La disposition prévoyant l'obéissance de l'épouse à son mari n'est plus de mise dans le Code de la famille actuel, souligne en outre le rapport. S'agissant du point relatif à la discrimination fondée sur le sexe en matière de succession, il y a lieu de rappeler dans ce cadre, que les lois relatives à la succession découlent de la loi musulmane (Chari'a) et de ce fait, sont incontournables. Ce sont des lois de prescription divine que le droit positif ne peut contredire en aucune manière; cependant, il y a d'autres procédés pour rétablir, le cas échéant, le prétendu équilibre au moyen de la donation entre vifs ou par voie testamentaire, souligne le rapport.

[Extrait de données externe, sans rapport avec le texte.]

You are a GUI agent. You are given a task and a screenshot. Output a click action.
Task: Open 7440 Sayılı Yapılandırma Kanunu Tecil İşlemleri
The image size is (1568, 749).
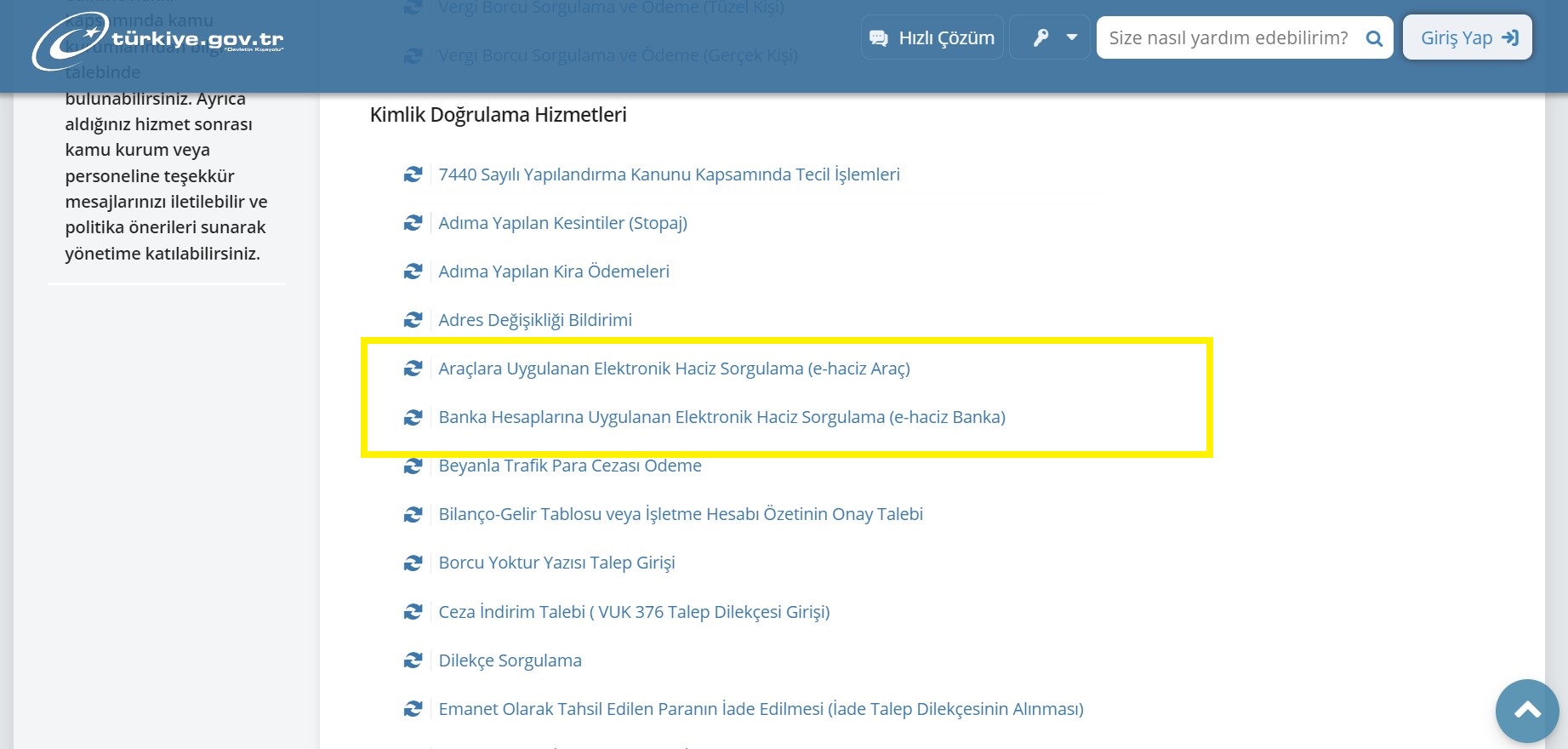coord(669,174)
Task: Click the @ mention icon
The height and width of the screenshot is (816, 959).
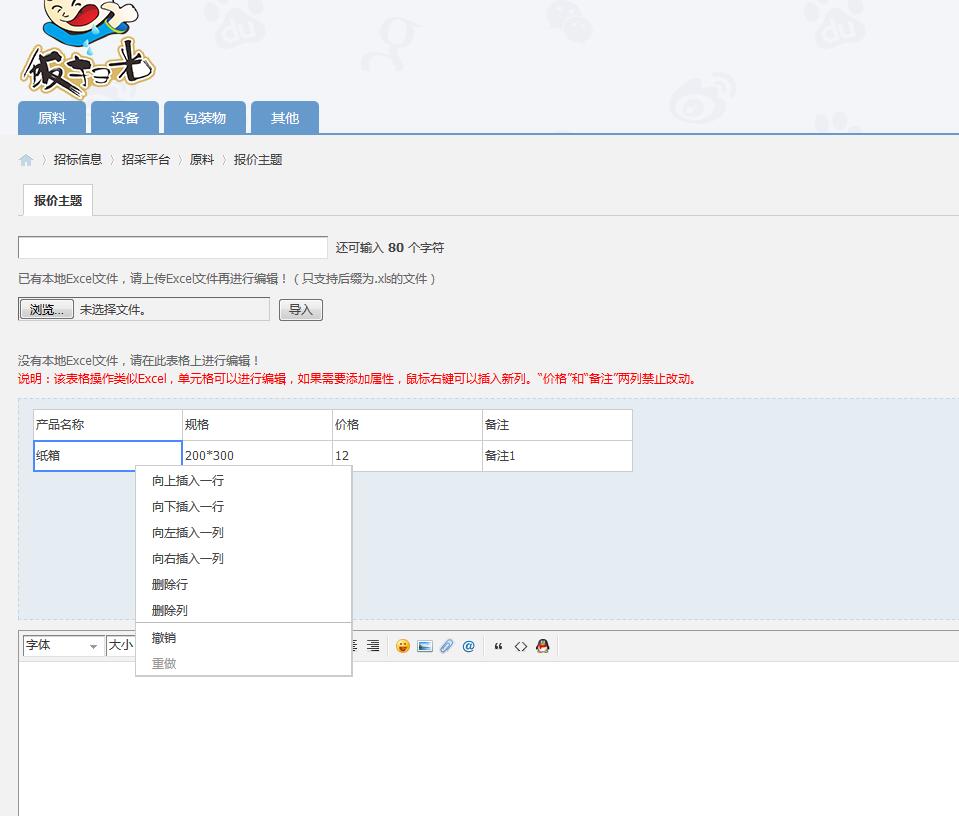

Au nombre des statistiques présentées dans le rapport, figurent celles indiquant que le taux de chômage s'établissait à 12,3 % en 2006; que, pour la même année, le taux de mortalité infantile s'élevait en moyenne à 26,9 pour mille et le taux de mortalité maternelle à 88,9 décès pour 100 000 naissances vivantes; et que, pour 2007, le taux de scolarisation atteignait 98%. Une stratégie nationale de lutte contre le chômage a été mise en place depuis le début des années 2000, poursuit le rapport; elle a permis, à la faveur de la mise en place des différents dispositifs, de créer 1 688 361 emplois et de ramener le taux de chômage durant la même période de 29,5 % à 12,3 %. La lutte contre la pauvreté est l'une des plus urgentes préoccupations des pouvoirs publics en Algérie, souligne par ailleurs le rapport. À ce titre, l'édifice institutionnel s'est renforcé par la création, sur décision du Président de la République, de l'Observatoire national de l'emploi et de la lutte contre la pauvreté. Ce nouveau mécanisme constitue un cadre de concertation de tous les partenaires et des intervenants dans ce domaine (fonctionnaires, experts de centres de recherches, société civile et patronat). Cette mobilisation s'est traduite également par une étude qui a abouti à l'établissement d'une carte nationale de la pauvreté qui a conditionnée le lancement d'actions concrètes en direction des personnes en difficultés. Tout citoyen en situation difficile physique, mentale, économique ou sociale et qui ne dispose pas de moyens pour subvenir à ses besoins, a pu faire appel à la collectivité. L'aide sociale ou plus précisément les transferts sociaux ont contribué de manière significative à la politique de soutien apportée aux plus démunis. On mentionnera que l'effort social de la nation représente actuellement plus de 12,5 % du produit intérieur brut (PIB), ce qui a permis de renforcer la lutte contre la pauvreté, la précarité et l'exclusion sociale.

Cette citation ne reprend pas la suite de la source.